> _Your objective_: Could you copy every line of the data that contains "avatar"?

> _Materials provided_:
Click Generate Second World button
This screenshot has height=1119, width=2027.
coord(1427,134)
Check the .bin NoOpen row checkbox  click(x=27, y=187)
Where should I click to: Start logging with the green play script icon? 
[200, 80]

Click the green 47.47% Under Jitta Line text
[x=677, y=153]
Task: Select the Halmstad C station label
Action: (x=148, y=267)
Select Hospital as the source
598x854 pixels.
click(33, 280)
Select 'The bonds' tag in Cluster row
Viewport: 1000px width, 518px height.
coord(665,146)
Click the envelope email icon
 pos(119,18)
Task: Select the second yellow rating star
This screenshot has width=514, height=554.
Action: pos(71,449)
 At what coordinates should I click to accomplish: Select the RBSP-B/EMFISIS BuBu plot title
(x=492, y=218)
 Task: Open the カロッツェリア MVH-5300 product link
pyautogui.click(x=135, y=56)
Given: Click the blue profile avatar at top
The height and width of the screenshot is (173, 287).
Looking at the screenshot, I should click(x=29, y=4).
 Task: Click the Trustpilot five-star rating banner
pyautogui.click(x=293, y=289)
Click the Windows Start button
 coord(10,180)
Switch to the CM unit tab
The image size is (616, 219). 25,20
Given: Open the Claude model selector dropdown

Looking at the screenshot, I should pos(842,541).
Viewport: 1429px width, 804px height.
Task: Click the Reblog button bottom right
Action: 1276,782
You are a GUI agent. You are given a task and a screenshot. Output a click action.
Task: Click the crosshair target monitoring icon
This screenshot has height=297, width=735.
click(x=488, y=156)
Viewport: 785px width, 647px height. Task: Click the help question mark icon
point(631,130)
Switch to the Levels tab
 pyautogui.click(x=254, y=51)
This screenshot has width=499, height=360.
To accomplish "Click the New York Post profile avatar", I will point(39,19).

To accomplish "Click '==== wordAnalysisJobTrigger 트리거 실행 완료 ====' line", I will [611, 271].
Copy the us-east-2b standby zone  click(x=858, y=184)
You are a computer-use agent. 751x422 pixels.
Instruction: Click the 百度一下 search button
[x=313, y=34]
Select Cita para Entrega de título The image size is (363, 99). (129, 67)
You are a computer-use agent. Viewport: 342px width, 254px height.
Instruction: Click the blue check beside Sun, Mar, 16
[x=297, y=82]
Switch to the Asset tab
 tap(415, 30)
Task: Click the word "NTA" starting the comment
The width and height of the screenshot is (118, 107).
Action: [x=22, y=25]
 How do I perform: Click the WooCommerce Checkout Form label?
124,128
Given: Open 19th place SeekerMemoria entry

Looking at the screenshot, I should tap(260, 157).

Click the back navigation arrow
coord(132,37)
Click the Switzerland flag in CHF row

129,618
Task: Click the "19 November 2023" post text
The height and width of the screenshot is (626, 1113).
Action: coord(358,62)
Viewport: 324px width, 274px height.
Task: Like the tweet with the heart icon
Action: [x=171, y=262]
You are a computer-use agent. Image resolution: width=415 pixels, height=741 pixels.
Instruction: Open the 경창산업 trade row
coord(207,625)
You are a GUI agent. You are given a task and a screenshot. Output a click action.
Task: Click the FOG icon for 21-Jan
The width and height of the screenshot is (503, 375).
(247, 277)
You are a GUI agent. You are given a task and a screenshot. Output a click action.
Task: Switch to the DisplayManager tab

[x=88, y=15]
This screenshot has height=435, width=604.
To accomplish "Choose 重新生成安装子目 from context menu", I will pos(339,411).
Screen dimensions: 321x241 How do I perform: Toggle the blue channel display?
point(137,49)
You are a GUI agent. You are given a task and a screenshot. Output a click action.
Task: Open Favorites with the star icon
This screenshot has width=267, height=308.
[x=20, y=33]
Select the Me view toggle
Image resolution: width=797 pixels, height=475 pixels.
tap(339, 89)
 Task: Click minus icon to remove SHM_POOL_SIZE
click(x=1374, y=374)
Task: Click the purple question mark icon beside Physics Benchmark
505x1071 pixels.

> _Answer for the task_:
Given: Click the blue profile avatar at top
To accomplish "Click the New York Post profile avatar", I will point(39,19).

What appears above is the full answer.